In [None]:
# import necessary libraries
import nltk
import os

# Hardcoded the installation and dowloaded file

# Define where to store the NLTK data (within workspace for write permissions)
nltk_data_dir = os.path.expanduser("~/workspace/nltk_data")
nltk.data.path.append(nltk_data_dir)

# Download 'punkt' and 'punkt_tab' in the defined directory
nltk.download('punkt', download_dir=nltk_data_dir)



In [3]:
from gensim.corpora.dictionary import Dictionary
from nltk.corpus import stopwords
from nltk.tokenize import word_tokenize
from nltk.stem import WordNetLemmatizer
from collections import Counter
import os 

# Create an array of token without any stopwords and lowercase
def createTokensWithoutStopwords(file_path):
    # Read the text from the text file
    document_path = file_path
    document = ""
    with open(document_path, mode='r', encoding='utf-8') as file:
        document = file.read()

    # Tokenizing text from the document
    tokenized_docs = [word for word in word_tokenize(document.lower()) if word.isalpha()]
    no_stop = [token for token in tokenized_docs if token not in stopwords.words('english')]

    return no_stop


# Counter object which is a dictionary with word and its count
def creatBagOfWord(tokenized_doc):

    # Instantiate the WordNetLemmatizer
    # This will find the base form of the word- 'cats': 'cat', 'running':'run'
    wordnet_lemmatizer = WordNetLemmatizer()

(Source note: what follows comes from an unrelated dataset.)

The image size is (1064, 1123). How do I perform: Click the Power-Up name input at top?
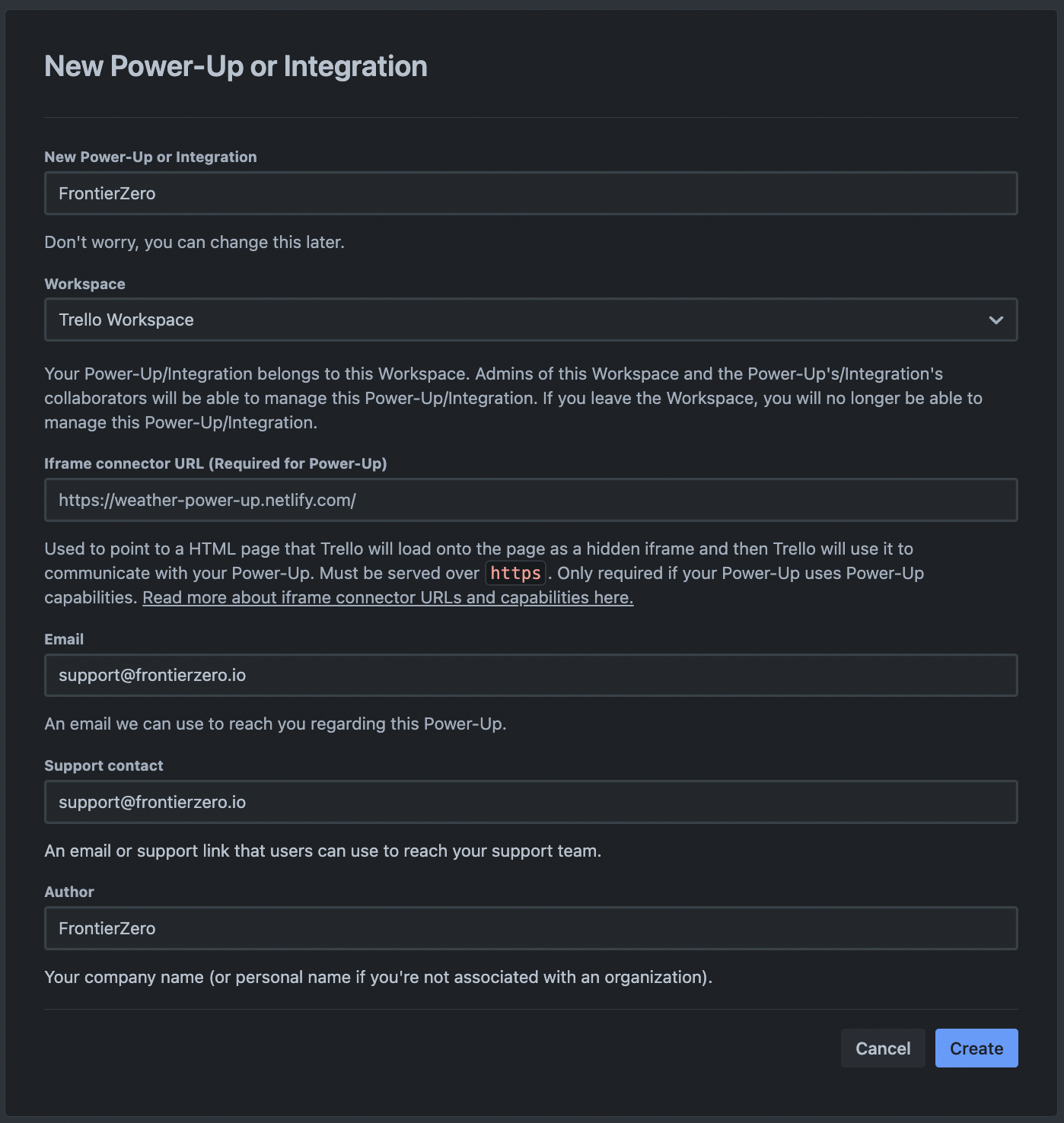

    # Lemmatize all the tokens into a new list: lemmatized
    lemmatized = [ wordnet_lemmatizer.lemmatize(t) for t in tokenized_doc]

    # Create the bag-of-words: bow
    bow = Counter(lemmatized)

    return bow


# Creating different text files into multi-dimensional array of tokens
def createTokensOfDifferentArticles(dir_path):
    tokenOfArticles = []
    filename = []
    files = os.listdir(dir_path)
    for file in files:
        file_path = dir_path + "/" + file
        tokens = createTokensWithoutStopwords(file_path)
        tokenOfArticles.append(tokens)
        filename.append(file)
    return (tokenOfArticles,filename)



In [4]:
from gensim.corpora.dictionary import Dictionary
# Create a corpus, a bag of word with integer IDs.

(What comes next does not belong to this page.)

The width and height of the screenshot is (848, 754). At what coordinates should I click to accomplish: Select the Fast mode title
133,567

# Giving words integer IDs
def createDictionary(article_tokens):
    articles = article_tokens
    # create a dictionary out of the article
    dictionary = Dictionary(articles)
    
    return dictionary

# Create a coprus - a dictionary with integer IDs, and frequency counts
def createCorpus(dictionary_bow, article_tokens):
    corpus = [dictionary_bow.doc2bow(article) for article in article_tokens]
    return corpus

# Getting information of words from corpus
# the words need to be provided in lowercase
def getWordInfoFromCorpus(corpus_data, dictionary_data, word, filenames):
    word_id = dictionary_data.token2id.get(word)
    if word_id is None:
        print(f"'{word}' doesn't exist in the dictionary.")
        return
    
    found = False
    articleCount = 0
    fileCount = len(filenames)
    for corpus in corpus_data :
        # Trun tuple list into dict and look up the value of the word_id
        count = dict(corpus).get(word_id)
        if count:
            print(f"'{word}' appears {count} times in this '{filenames[articleCount]}'.")
            found = True
        articleCount+=1
        
    if not found:
        print(f"'{word}' doesn't appear in any document.")

In [5]:
# Build Term Frequency- inverse document freqeuncy 
# Determine the most important words in each document
# The shared word across the documents should be down-weighted 
from gensim.models.tfidfmodel import TfidfModel

# return type will tfidf object, has to call with corpus data
def create_Tfidf_data(corpus_data):
    tfidf_data = TfidfModel(corpus_data)
    return tfidf_data

# Extract the top words of the articles
def extractTopic(tfidf_corpus, dictionary_data, corpus_data):
    topicArticle = []
    for corpus in corpus_data:
        topic = []
        # sort the tfdif data, the calculated value in desecnding order
        top_words = sorted(tfidf_corpus[corpus], key= lambda x: x[1], reverse=True)
        # extract an appropirate amount of words- 3 words
        topWords = top_words[:5]

        for word_id, value in topWords:
            topic.append(dictionary_data[word_id])
        topicArticle.append(topic)

    return topicArticle

# Describe the topic of the particular articles
def topicIdentification(extracted_topic, articleNames):

    for count, article in enumerate(articleNames):
        # Turn the extract topics into single string
        topics = " ".join(extracted_topic[count])
        print(f"'{topics}' are the topic of {article}.")
        count+=1
    


In [None]:
# Self-Exploration how TFIDF's math works

import math
from collections import defaultdict
# Building own Tfidf calculation 
# 1. Compute Term Frequency(TF): TF(t,d) = count of term t in document d / total term in document d
# 2. Compute Document Frequency(DF): DF(t) = number of documents containing term t
# 3. Compute Inverse Document Frequency(IDF): IDF(t) = log(total number of doucments/ 1+ DF(t)). 1+ make sure no zero division

def computeTfidf(corpus_data):

    # number of documents
    num_docs = len(corpus_data)

    # Counting the occurrence of the word across the document.
    df = defaultdict(int)
    for doc in corpus_data:
        for word_id, freq in doc:
            df[word_id] += 1    

    
    # TF-IDF for each doucment
    tfidf_corpus = []
    for doc in corpus_data:
        # tfidf values for each document
        doc_tfidf = []
        # consider the second value of the doc: doc is a tuple
        total_terms = sum(count for _, count in doc)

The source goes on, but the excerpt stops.